Görevler ▸
A: Trabzon gezisi yazısına göre Giresun'dan Trabzon'a varmak ne kadar sürüyor?
B: Trabzon gezisini anlatan yazıyı son cümlesinden sonra sürdürün.

Gösterilen metin ▸
= = = = =
KARADENİZ GEZİSİ 8. GÜN : TRABZON ( MERKEZ )

GEZİ TARİHİ : 29 HAZİRAN CUMARTESİ

       Gelelim benim Karadeniz'de en çok merak ettiğim yere yani Trabzon'a... Trabzon İpek Yolu'nda bulunan şehirlerden biri olunca bir çok uygarlık gelmiş geçmiş buralardan. Kimine göre Tuğra Basan, kimine göre Dört Köşe, kimine göre de Masa anlamında “Trapezos” kelimesinden gelmekteymiş adı.

Ben Trabzon gezimizi 3 bölüme ayırdım. ilk gün Trabzon merkez , 2. gün Sümela Manastırı- Hamsiköy- Zigana Geçidi , 3. gün Uzungöl... Burada bir hata yapmışım. İlerleyen bölümde de okuyacaksınız zaten. Son gün yarım gün Uzungöl'ü gezip devamında Rize merkeze geçip orayı bitirmeliymişiz... Uzungöl'deki talihsizlikler için ilerleyen bölümlere bakınız.



Sabah Giresun'dan çıkıyoruz yola. 1,5 saat sürüyor Trabzon'a varış. Ama önceliğimiz Akçaabat'ta bulunan Sera Gölü...
= = = = =
Sağlanan veriler ▸
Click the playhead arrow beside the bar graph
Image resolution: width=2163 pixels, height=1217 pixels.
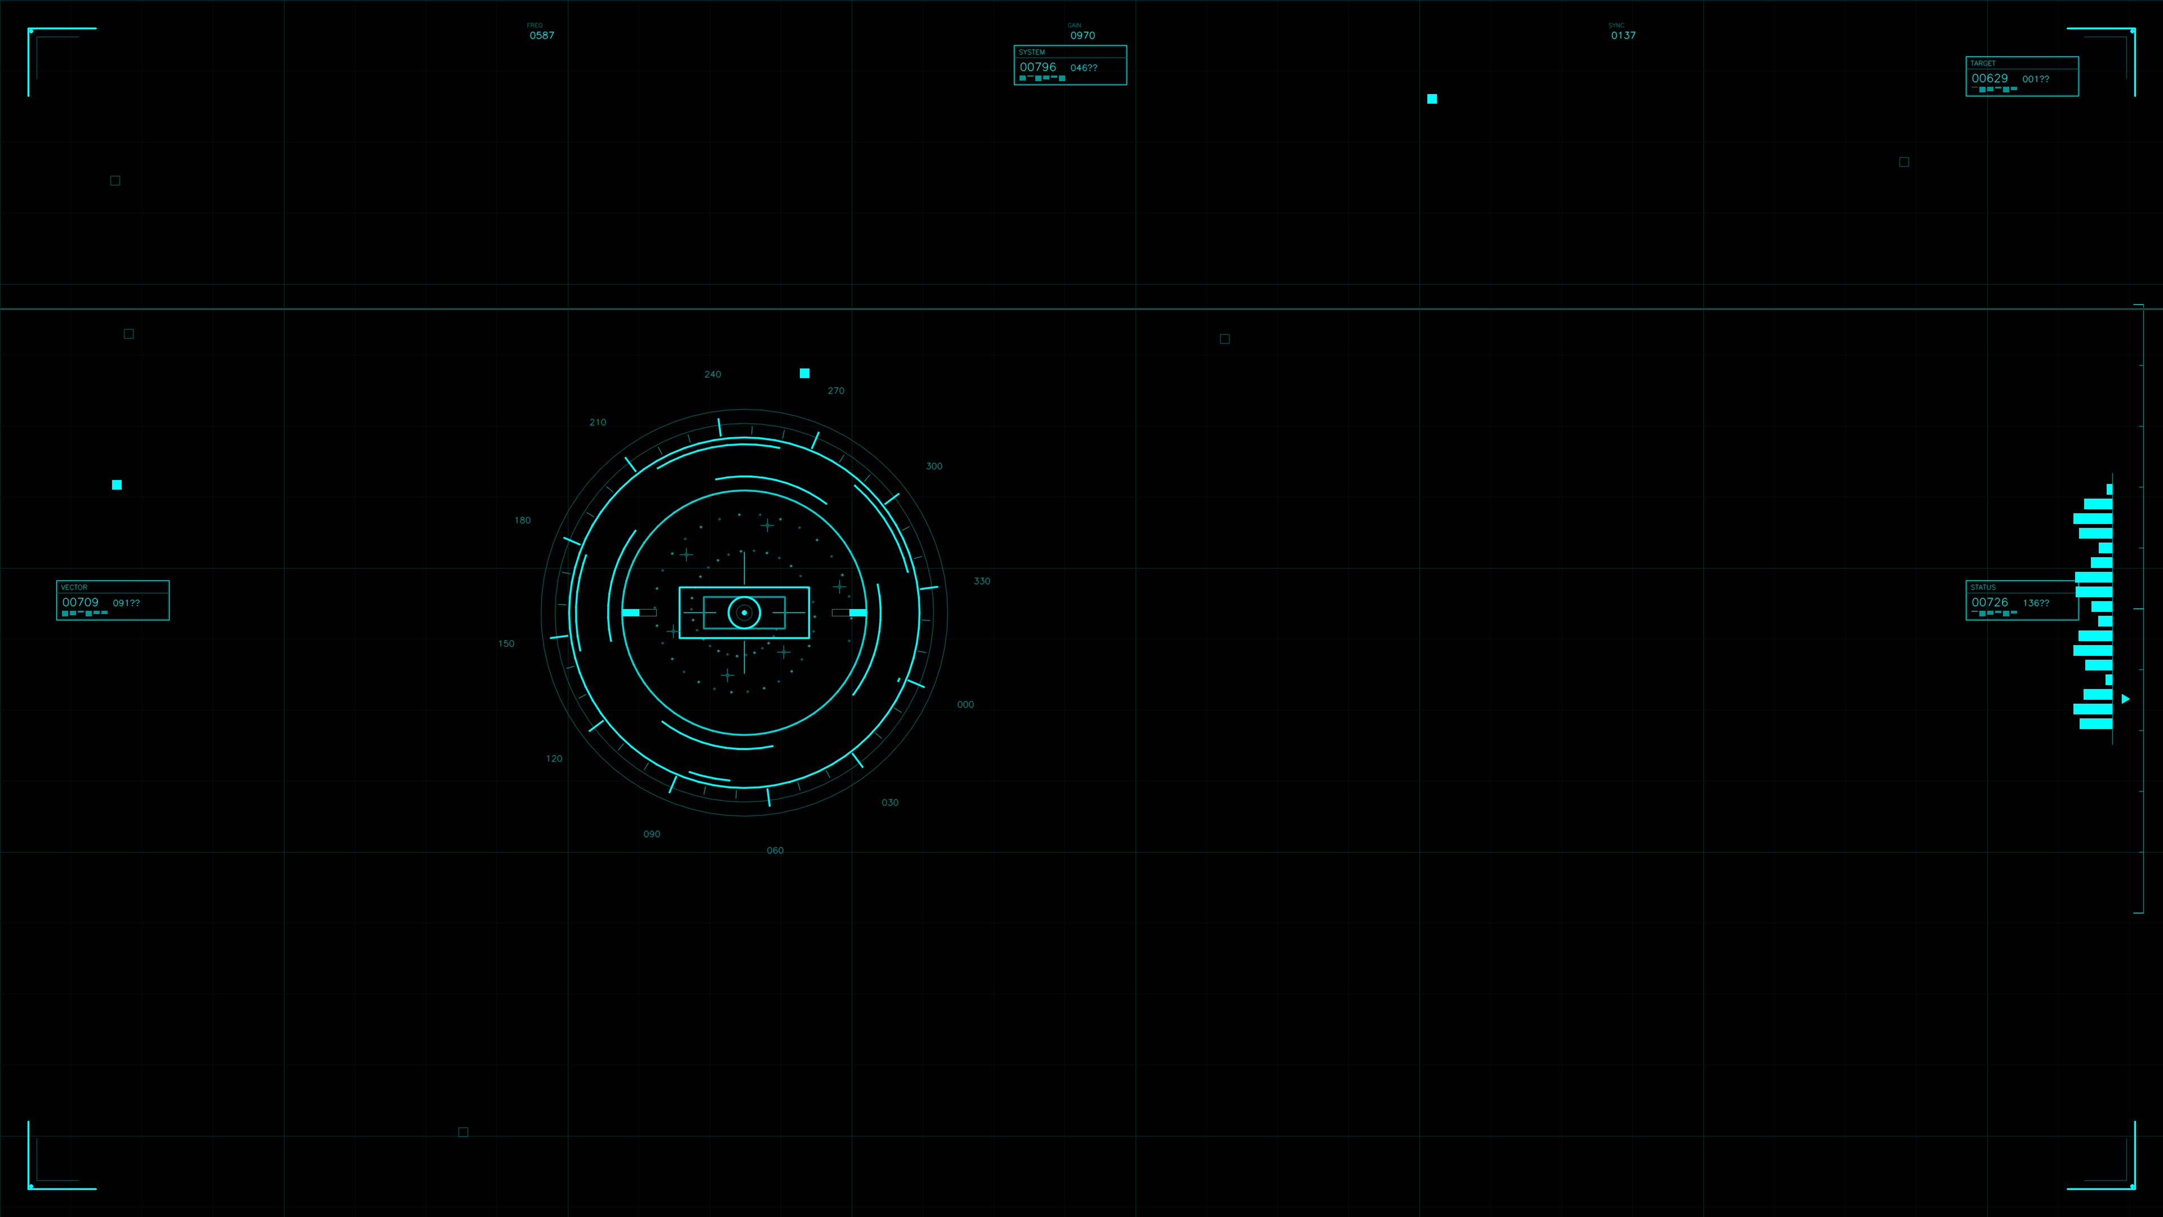point(2124,698)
= = = = =
Yanıtlar ▸
A: Giresun'dan Trabzon'a varış 1,5 saat sürüyor.

B:
SERA GÖLÜ: Sera Gölü aşırı yağış sonucu 1950’de yamaçlardan kopan büyük kayaçların vadi tabanını tıkaması sonucu oluşmuş. Göl on sekiz günde tam halini almış, yöre halkı bizzat bir gölün oluşumuna tanıklık etmiş. Şimdilerde taşınan topraklar Sera Gölü'nü tehlike altına almış. Gölün hızla toprak dolması yetkilileri harekete geçirmiş; yukarı kesimlerde iki su bendi yapılmış. Ancak bu çalışmalar sırasında yüzlerce ağacın bulunduğu bir alanın yok edilip, oraya mesire yerlerinin yapılmaya başlaması tepkileri de beraberinde getirmiş. 




Ben gölü çok sevdim çooookkkk :) Zaten bu gezi boyunca gittiğim her yeri sevdim :) Gölde deniz bisikletleri var. Kiralayıp göle girebiliyorsunuz. Muhakkak tavsiye ediyorum. Ben Sera Gölü'nü Uzungöl'den daha çok beğendim! Kimbilir belki havanın mükemmel oluşu, belki Sera Gölü'nün daha az kalabalık olması...

Karnımız acıkmaya başladı artık. Ama siz siz olun Sera Gölü'nün girişindeki restauranta değil de ileridekine gidin. Orada hem deniz bisikletleri daha ucuz, hem daha sakin, hem de Karadeniz'de yediğim en güzel mıhlamayı burada yedim ben :) Bir de yanına iki kişilik sac kavurma söyledik Değmeyin keyfimize. Deniz bisikletiyle harcanan yarım saatlik enerjiyi geri depoladık. Sera Gölü'ne veda ettik.

Trabzon'da Ne Yenir? : Cevap tabii ki Akçaabat köftesi. Nihat Usta'da.. Ama biz Sera Gölü'nün büyüsüne öyle kapıldık ki yemeği orada yedik. Tabii mıhlama da unutulmamalı...

Akçaabat'tan çıkıp Trabzon merkeze gidiyoruz. Ayasofya Müzesi'ne gireceğiz.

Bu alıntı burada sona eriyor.